The Collected Stories of Eudora Welty - Eudora Welty [124]
But the moment came when without meaning to she lifted her hand softly, and made a sign to Cornelia. She almost said her name.
And Cornelia—what was it she had called back across the street, the flash of what word, so furious and yet so frail and thin? It was more furious than even the stamping of her foot, only a single word.
Josie took her hand down. In a seeking humility she stood there and bore her shame to attend Cornelia. Cornelia herself would stand still, haughtily still, waiting as if in pride, until a voice old and cracked would call her too, from the upper window, "Cornelia, Cornelia!" And she would have to turn around and go inside to the old woman, her hair ribbon and her sash in pale bows that sank down in the back.
Then for Josie the sun on her bangs stung, and the pity for ribbons drove her to a wild capering that would end in a tumble.
Will woke up with a yell like a wild Indian.

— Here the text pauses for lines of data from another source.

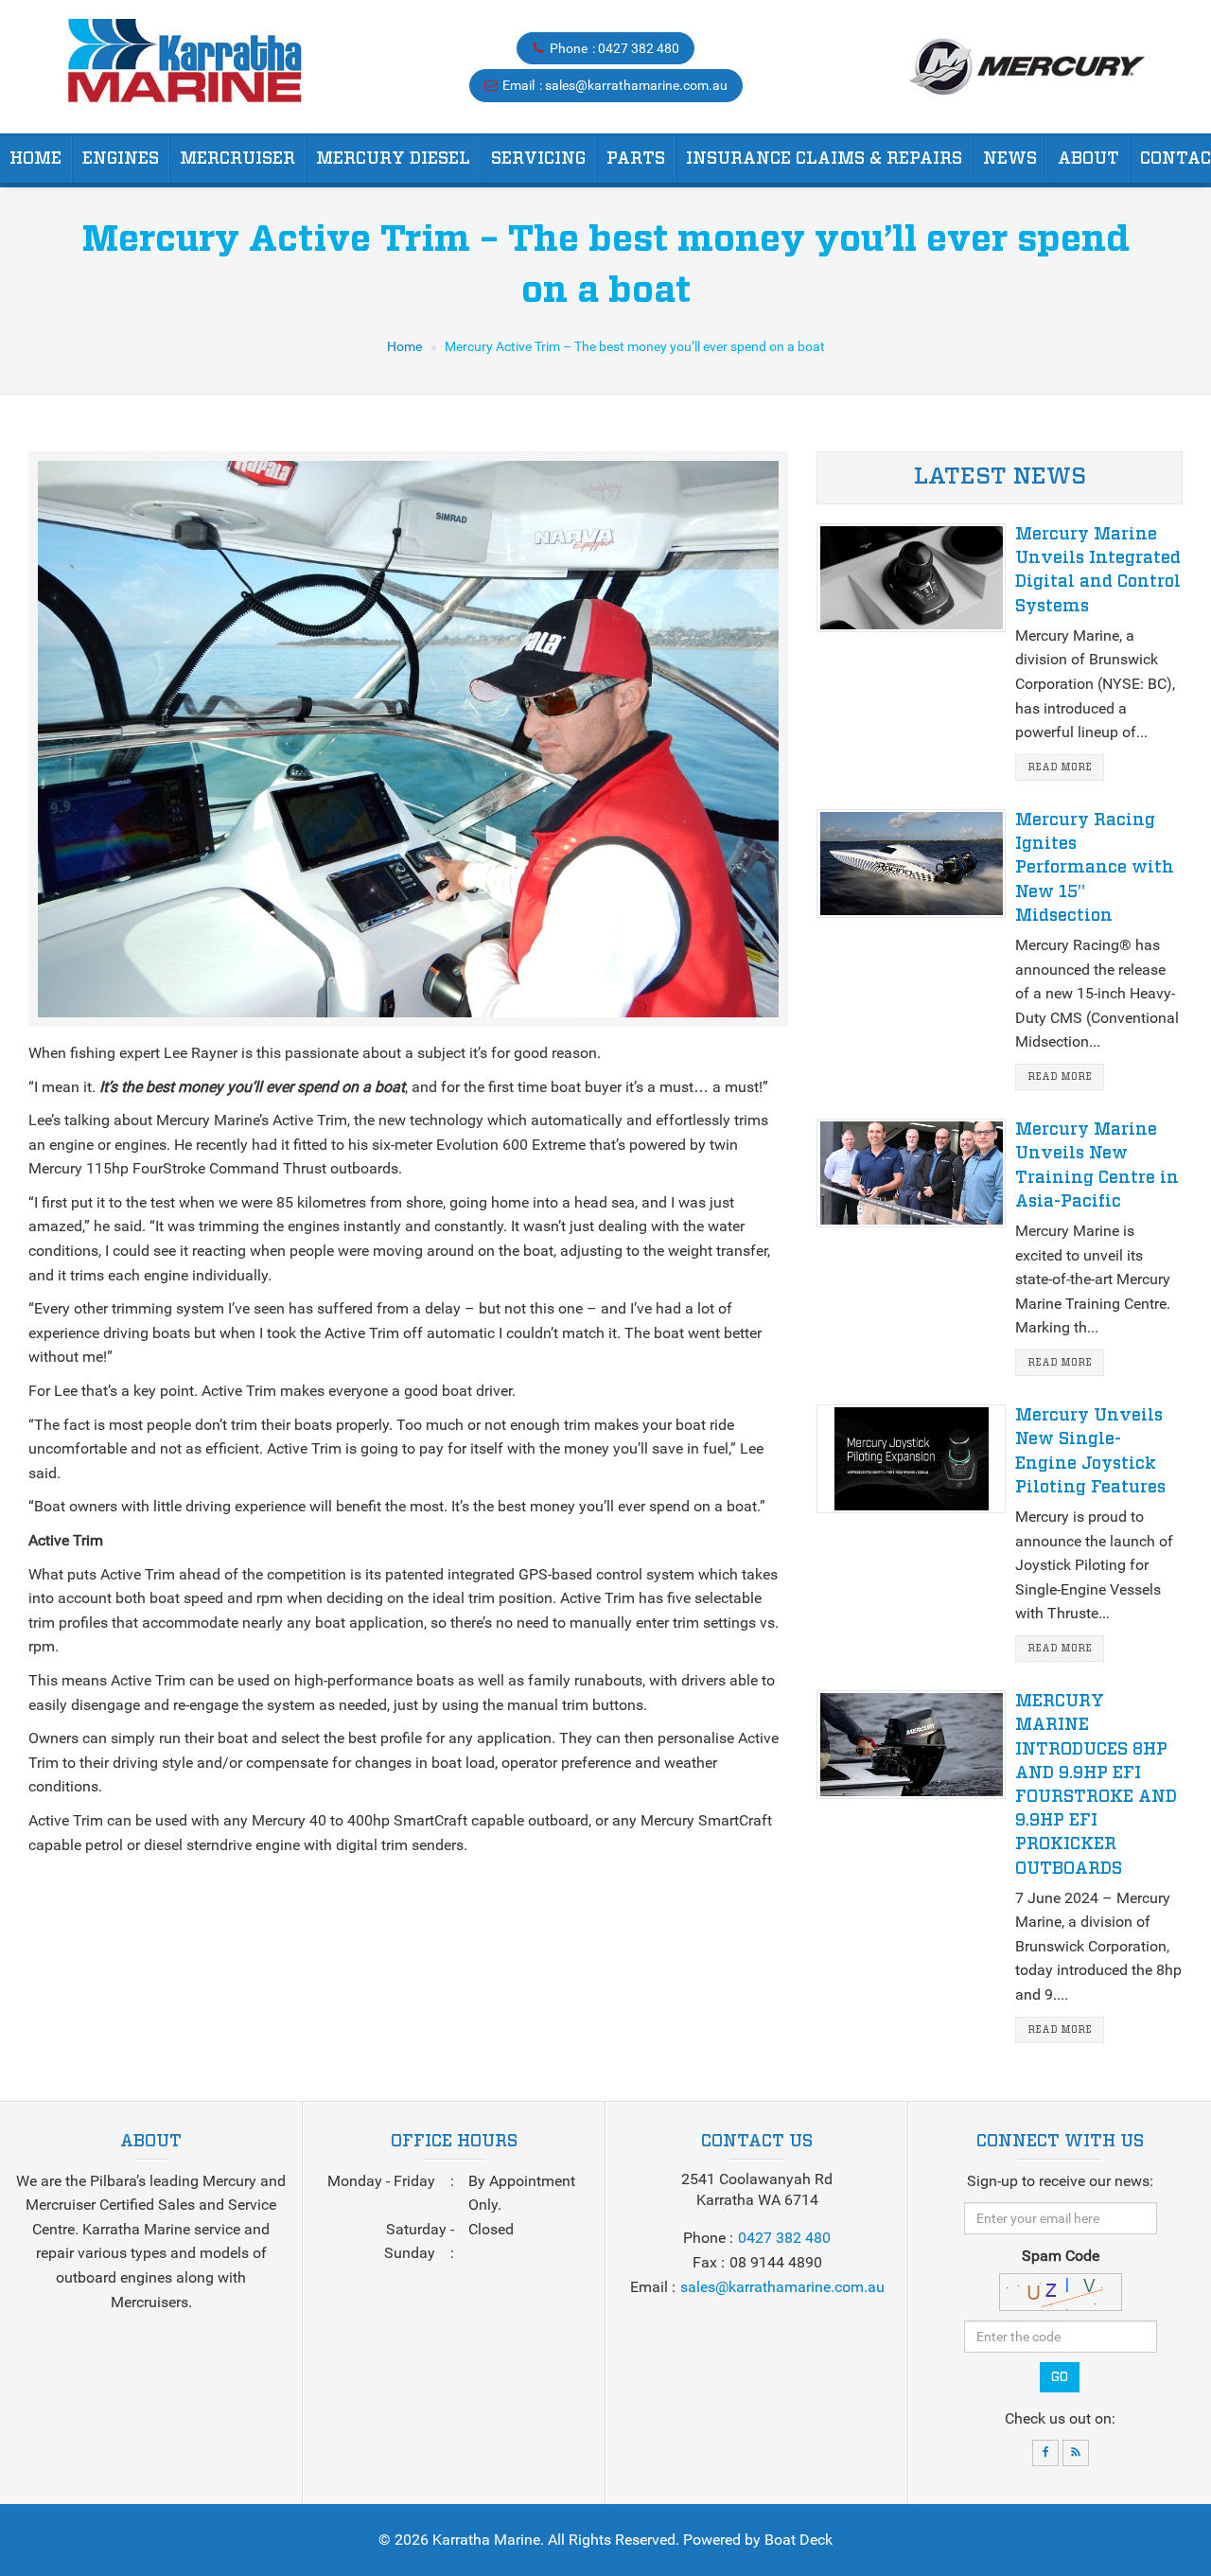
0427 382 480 (638, 48)
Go (1059, 2377)
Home (35, 159)
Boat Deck (798, 2540)
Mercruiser (237, 159)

"Here, let me hold him," said his mother. Her voice had become soft; time had passed. She took Will on her lap.
Josie opened her eyes. The lightning was flowing like the sea, and the cries were like waves at the door. Her parents' faces were made up of hundreds of very still moments.
"Tomahawks!" screamed Will.
"Mother, don't let him—" Josie said uneasily.
"Never mind. You talk in your sleep too," said her mother
She experienced a kind of shock, a small shock of detachment, like the time in the picture-show when a little blurred moment of the summer's May Festival had been thrown on the screen and :here was herself, ribbon in hand, weaving once in and once out, a burning and abandoned look in the flicker of her face as though no one in the world would ever see her.
Her mother's hand stretched to her, but Josie broke awaj. She lay with her face hidden in the pillow.... The summer day became vast and opalescent with twilight. The calming and languid smell of manure came slowly to meet her as she passed through the back gate and went out to the pasture among the mounds of wild roses. "Daisy," she had only to say once, in her quietest voice, for she felt very near to the cow. There she walked, not even eating—Daisy, the small tender Jersey with her soft violet nose, walking and presenting her warm side. Josie bent to lean her forehead against her. Here the tears from her eyes could go rolling down Daisy's shining coarse hairs, and Daisy did not move or speak but held patient, richly compassionate and still....
"You're not frightened any more, are you, Josie?" asked her father.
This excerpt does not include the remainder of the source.